What is more, Hardy as a writer of his novels tried to create a “partly real, partly dream country”[5] in his works. As a naturalist and a pessimist, he portrayed the world according to the way how he would look and see. His life influenced his consciousness and that passed through to his art. Birch [8] reported that “He peopled his stories, tales based partly on real-life situations he had witnessed or learnt about in his early life in Dorset.” (349). Because of this, in order to examine The Mayor of Casterbridge, one should bear these significant points in mind; otherwise the criticism of the novel will not be successful enough.

Furthermore, let us listen to what Yacogosee exclaims about his impressions during his experiences. First of all, at the beginning when Michael Henchard sold his wife and daughter to a sailor, I got deeply shocked, since such incidents are not common in our society. Then I realized I was in another community, the conventions and traditions of which are dissimilar; therefore I should keep this fact in my mind while I am commenting on the events. On the other hand, according to Booker [5], as Wolfgang [7] emphasizes, “the instructions given to readers by a text are necessarily incomplete, filled with blanks and indeterminacy or “gaps” which the reader must complete according to his own knowledge, experience and disposition” (44).

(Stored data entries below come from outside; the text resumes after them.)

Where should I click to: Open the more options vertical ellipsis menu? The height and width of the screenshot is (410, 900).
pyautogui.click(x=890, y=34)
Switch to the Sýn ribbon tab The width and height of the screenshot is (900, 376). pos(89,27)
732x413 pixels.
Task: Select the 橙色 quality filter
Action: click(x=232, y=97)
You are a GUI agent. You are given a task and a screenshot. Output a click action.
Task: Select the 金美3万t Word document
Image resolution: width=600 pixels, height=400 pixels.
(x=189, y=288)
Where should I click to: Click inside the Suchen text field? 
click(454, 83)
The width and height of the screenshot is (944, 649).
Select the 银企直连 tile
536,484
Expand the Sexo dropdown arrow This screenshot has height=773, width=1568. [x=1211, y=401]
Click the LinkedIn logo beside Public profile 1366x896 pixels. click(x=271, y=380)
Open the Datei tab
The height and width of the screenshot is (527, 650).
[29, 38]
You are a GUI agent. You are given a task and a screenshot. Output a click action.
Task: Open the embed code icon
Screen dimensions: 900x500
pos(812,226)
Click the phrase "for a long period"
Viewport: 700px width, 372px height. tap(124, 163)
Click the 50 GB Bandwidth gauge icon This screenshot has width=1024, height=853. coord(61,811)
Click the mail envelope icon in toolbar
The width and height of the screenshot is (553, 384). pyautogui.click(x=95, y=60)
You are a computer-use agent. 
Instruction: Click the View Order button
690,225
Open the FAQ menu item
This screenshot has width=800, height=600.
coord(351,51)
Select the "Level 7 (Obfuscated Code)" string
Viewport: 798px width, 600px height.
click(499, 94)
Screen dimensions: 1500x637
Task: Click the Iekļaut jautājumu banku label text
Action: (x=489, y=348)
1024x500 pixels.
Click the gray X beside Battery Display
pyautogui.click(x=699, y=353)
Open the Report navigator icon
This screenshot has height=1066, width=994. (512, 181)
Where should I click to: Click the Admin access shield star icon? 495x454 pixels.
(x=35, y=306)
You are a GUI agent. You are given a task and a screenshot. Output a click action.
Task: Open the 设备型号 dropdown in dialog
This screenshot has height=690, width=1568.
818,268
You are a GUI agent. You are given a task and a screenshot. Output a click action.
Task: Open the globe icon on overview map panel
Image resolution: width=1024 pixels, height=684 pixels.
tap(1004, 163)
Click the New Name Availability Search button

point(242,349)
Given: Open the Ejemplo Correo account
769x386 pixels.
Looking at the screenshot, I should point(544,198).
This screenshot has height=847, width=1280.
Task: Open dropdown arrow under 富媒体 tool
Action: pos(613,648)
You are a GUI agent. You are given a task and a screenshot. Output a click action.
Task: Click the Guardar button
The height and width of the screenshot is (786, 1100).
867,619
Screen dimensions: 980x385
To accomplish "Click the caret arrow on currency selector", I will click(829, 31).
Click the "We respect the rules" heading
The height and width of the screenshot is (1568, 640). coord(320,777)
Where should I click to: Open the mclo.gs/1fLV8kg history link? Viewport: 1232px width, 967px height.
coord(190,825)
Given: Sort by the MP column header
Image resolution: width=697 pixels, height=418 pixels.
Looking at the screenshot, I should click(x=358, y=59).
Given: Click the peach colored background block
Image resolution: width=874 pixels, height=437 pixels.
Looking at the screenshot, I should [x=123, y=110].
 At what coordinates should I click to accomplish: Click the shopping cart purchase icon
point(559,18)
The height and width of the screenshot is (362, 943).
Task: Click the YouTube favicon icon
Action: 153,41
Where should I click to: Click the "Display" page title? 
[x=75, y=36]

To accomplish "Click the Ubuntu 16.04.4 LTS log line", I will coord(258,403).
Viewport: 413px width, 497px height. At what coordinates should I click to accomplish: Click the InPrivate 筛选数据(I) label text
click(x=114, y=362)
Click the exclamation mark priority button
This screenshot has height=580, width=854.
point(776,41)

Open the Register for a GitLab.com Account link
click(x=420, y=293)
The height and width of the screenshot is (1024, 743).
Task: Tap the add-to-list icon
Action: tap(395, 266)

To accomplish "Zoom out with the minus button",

Additionally, Henchard suffered in remorse and got punished later on, as the immoral thing he had done was not something easily acceptable. No one gave right to him, even he accused himself. However, he still tried to advocate himself by saying that he had been too drunk to behave consciously and he had not meant to sell his wife. Even though his sincere repentance lessened the anger felt at him, the fact that he was guilty was not still changed. Indeed it was not just because he drank too much but also because he was too poor to support his family. Thus, he thought to get rid of both his wife and daughter unconsciously and on getting sloshed his real purpose came on the scene; “For my part, I don't see why men who have got wives and don't want 'em shouldn't get rid of 'em as these gipsy fellows do their old horses," said the man in the tent. "Why shouldn't they put 'em up and sell 'em by auction to men who are in need of such articles? Hey? Why, begad, I'd sell mine this minute if anybody would buy her!" (5-6).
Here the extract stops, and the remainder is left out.